Task goal.
Identify every line in the entries below that contains the string "Toggle", treating uppercase and lowercase letters as distinct. Reproduce each such line in full.

┌─ Listing

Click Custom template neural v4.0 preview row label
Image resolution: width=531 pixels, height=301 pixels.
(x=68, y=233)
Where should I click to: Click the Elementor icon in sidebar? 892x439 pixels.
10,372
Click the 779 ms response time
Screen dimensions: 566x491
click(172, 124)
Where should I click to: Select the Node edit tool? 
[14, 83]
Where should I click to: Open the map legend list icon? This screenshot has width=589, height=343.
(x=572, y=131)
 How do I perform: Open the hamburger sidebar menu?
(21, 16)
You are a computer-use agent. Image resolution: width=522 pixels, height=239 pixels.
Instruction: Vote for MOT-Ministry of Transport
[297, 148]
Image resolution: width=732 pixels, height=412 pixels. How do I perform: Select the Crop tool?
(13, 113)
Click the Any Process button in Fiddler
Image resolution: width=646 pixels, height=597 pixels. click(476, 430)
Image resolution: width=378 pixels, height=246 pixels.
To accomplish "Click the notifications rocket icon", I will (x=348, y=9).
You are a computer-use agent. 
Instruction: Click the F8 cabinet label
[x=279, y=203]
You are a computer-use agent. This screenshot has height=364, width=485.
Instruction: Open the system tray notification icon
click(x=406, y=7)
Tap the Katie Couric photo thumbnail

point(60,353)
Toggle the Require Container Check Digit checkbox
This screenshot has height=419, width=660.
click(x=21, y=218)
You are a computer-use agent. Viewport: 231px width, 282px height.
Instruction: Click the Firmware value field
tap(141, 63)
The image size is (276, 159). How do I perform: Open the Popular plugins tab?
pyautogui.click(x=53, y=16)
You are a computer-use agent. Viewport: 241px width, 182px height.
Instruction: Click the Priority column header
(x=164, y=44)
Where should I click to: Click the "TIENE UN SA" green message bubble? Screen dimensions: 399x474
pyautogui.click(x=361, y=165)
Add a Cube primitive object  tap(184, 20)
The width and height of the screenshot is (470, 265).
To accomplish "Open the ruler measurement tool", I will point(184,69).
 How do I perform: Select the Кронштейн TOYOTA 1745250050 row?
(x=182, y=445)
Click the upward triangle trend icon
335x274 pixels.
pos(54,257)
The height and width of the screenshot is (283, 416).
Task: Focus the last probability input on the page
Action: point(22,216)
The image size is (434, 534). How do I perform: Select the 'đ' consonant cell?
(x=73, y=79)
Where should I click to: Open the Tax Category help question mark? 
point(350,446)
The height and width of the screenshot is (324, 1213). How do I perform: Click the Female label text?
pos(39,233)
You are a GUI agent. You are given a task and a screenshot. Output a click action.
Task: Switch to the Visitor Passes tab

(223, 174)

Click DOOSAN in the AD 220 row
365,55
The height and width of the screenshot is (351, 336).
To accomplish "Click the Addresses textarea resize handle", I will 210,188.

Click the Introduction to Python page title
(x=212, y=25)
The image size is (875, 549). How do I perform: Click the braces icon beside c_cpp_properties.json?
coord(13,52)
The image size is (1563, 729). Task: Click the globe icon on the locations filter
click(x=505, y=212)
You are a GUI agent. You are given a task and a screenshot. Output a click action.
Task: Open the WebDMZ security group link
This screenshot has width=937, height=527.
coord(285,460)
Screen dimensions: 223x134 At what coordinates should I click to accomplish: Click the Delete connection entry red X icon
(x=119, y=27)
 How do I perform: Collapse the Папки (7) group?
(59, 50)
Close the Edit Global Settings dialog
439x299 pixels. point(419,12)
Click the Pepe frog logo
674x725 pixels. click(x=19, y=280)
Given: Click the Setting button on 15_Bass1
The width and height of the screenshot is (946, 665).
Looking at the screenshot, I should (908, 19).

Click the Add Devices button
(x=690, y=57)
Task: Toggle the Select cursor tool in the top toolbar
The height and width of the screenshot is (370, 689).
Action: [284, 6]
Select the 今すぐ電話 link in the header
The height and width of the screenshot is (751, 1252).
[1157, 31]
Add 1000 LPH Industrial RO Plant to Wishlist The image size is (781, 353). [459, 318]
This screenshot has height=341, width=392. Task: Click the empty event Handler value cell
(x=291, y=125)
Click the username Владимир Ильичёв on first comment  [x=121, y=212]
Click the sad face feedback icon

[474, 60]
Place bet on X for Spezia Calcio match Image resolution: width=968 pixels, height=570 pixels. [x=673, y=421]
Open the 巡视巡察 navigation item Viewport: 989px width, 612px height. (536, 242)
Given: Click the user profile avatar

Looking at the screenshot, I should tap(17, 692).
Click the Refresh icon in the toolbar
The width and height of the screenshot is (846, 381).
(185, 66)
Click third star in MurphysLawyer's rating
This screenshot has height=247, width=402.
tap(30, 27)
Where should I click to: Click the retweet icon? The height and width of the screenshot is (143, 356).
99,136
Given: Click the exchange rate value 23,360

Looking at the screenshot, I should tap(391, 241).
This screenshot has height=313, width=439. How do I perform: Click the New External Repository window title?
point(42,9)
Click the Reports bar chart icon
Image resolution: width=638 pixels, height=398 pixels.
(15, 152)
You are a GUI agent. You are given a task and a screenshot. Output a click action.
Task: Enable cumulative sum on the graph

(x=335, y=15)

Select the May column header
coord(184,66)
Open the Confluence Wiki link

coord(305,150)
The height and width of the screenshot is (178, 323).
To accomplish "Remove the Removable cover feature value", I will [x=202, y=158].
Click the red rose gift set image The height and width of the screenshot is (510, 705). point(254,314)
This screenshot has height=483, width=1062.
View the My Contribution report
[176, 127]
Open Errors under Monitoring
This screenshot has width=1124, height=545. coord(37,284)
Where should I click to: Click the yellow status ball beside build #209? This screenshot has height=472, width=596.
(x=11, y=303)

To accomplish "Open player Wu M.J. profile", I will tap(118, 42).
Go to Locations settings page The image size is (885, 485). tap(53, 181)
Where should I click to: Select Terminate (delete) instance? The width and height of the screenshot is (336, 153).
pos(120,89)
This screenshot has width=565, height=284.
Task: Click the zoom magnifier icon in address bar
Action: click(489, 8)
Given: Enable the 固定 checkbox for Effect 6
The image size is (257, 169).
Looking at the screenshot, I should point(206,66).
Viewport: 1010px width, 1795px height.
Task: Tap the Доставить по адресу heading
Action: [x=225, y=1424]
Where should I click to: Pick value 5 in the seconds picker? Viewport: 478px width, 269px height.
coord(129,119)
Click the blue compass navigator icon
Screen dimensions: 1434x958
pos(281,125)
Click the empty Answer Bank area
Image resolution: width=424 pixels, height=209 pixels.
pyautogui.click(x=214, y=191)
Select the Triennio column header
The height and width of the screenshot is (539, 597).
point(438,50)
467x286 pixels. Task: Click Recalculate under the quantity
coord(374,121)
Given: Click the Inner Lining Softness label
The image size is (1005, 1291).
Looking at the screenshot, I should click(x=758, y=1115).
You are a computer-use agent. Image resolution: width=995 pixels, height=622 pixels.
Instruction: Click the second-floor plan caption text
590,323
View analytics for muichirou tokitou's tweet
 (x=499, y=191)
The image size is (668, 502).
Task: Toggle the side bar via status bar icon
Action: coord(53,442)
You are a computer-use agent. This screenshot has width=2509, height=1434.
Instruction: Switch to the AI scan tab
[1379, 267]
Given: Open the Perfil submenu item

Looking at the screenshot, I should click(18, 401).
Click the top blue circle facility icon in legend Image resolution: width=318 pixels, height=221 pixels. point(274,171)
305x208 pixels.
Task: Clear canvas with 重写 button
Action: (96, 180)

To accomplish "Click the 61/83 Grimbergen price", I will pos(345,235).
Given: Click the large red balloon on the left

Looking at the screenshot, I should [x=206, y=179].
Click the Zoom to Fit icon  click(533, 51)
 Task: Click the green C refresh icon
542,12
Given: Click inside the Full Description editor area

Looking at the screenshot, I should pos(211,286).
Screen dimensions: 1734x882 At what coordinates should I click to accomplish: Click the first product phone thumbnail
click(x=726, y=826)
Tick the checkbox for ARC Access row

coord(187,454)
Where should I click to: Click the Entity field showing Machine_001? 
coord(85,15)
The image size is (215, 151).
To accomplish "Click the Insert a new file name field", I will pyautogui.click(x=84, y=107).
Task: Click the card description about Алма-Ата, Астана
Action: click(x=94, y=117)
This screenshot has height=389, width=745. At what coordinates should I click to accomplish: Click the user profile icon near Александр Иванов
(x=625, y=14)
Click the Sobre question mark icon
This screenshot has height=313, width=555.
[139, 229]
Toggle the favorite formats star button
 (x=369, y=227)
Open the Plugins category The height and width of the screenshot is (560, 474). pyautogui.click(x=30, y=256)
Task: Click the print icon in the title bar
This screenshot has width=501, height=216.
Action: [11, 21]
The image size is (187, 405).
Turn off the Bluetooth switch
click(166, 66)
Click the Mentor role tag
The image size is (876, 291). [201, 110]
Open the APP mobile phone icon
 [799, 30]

└─

Full output.
Toggle the Require Container Check Digit checkbox
Task: Toggle the Select cursor tool in the top toolbar
Task: Toggle the side bar via status bar icon
Toggle the favorite formats star button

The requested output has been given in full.